When the cart does arrive—well, no, Florent Vascarelle is not driving it, nothing so useful, but he is there, inexplicably, with his things for the overnight stay. When Adrasteia notices his presence (elf, tall for being so, fly-away blonde hair, dressed loudly enough as to be hard to miss), she will find him circling one of the pillars, paper streamers in hand, placing it all just so. And so, another set of hands is in play, not one that lifts anything heavy or really commits, but fusses with things here and there, offers little improvements.
They are nearly done. He is currently perched on a ladder and hanging a big fluffy paper bow at the end of one draping sheet of decorative silk.
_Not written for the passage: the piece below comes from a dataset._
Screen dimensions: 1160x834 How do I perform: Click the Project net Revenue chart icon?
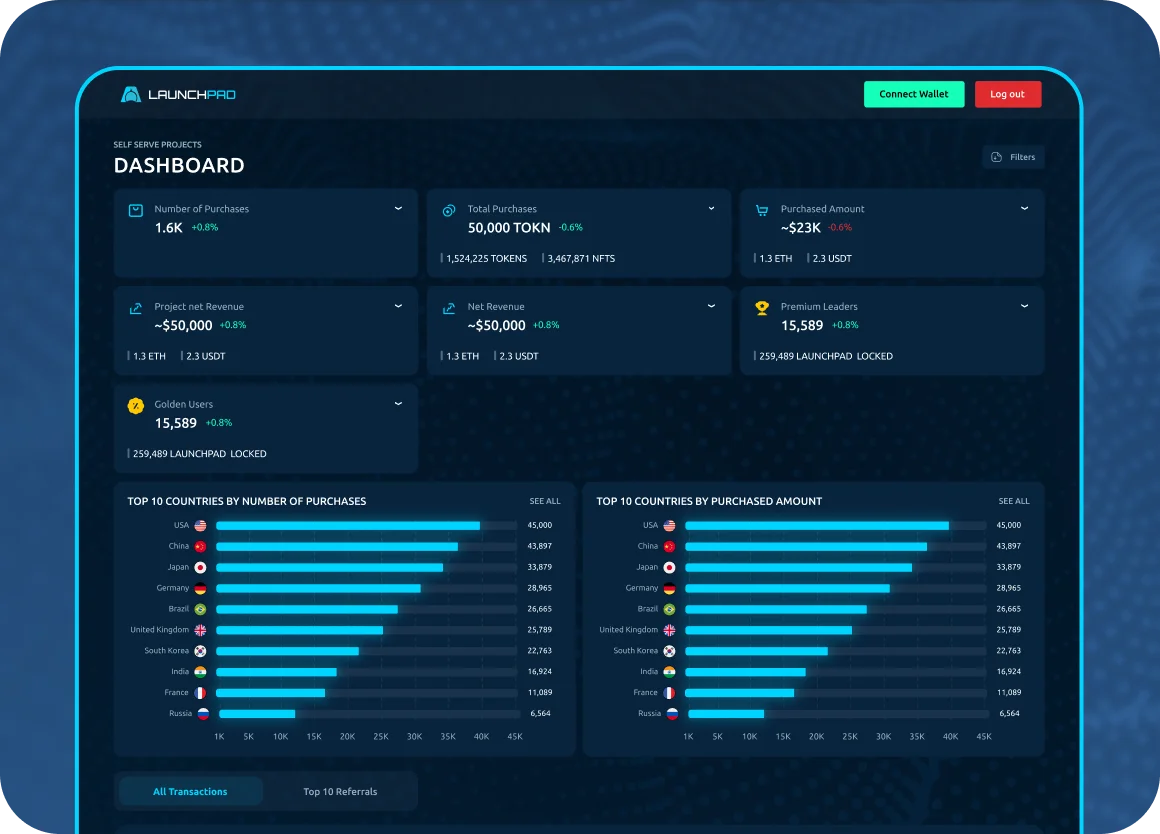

"I went to a wedding once," he says, conversationally, in his thick as treacle Orlesian accent, "where the decorations were pretty women with their clothes off, painted in silver."
no subject
When he starts to speak Adrasteia pauses from her Wyvern-stuffing project, but then goes immediately back into it. "I don't think I'd have managed a budget for that kind of thing, honestly." It sounds like a rich people party, which means things that would be otherwise distasteful if not for the sheer amount of money and power involved. "But that does sound very... pretty." She tilts her head and lifts the Wyvern for heft. "How was the party otherwise?"
no subject
He finishes fussing with the bow and turns so that he can sit on this perch, the ladder creaking a little ominously, but he seems not to mind. It's not so high up that he couldn't roll out of it, he thinks, worst came to worst.
"It all comes apart anyway, after enough wine has been drunk. Or should, if it's any good. What is that, that you're doing?" he asks, and points to the pinata that she is handling.
no subject
What else would a rich person's party be like? There's still no little concern that this wedding won't meet the standards of those in attendance, lest of which includes de Foncé and Poppell. Her first major project as Morale Officer and Adrasteia is starting to worry that she won't be able to manage it.
Please, she thinks in a little prayer, don't let this be a boring flop of an event. (Later, she'll regret that wish.)
"This? It's something a few Rifters discussed when there was planning for a Riftwatch themed garden party. People strike it with a stick until it breaks, releasing candies everywhere." She wrinkles her nose, trying to remember what it was called. "Paper masshay?"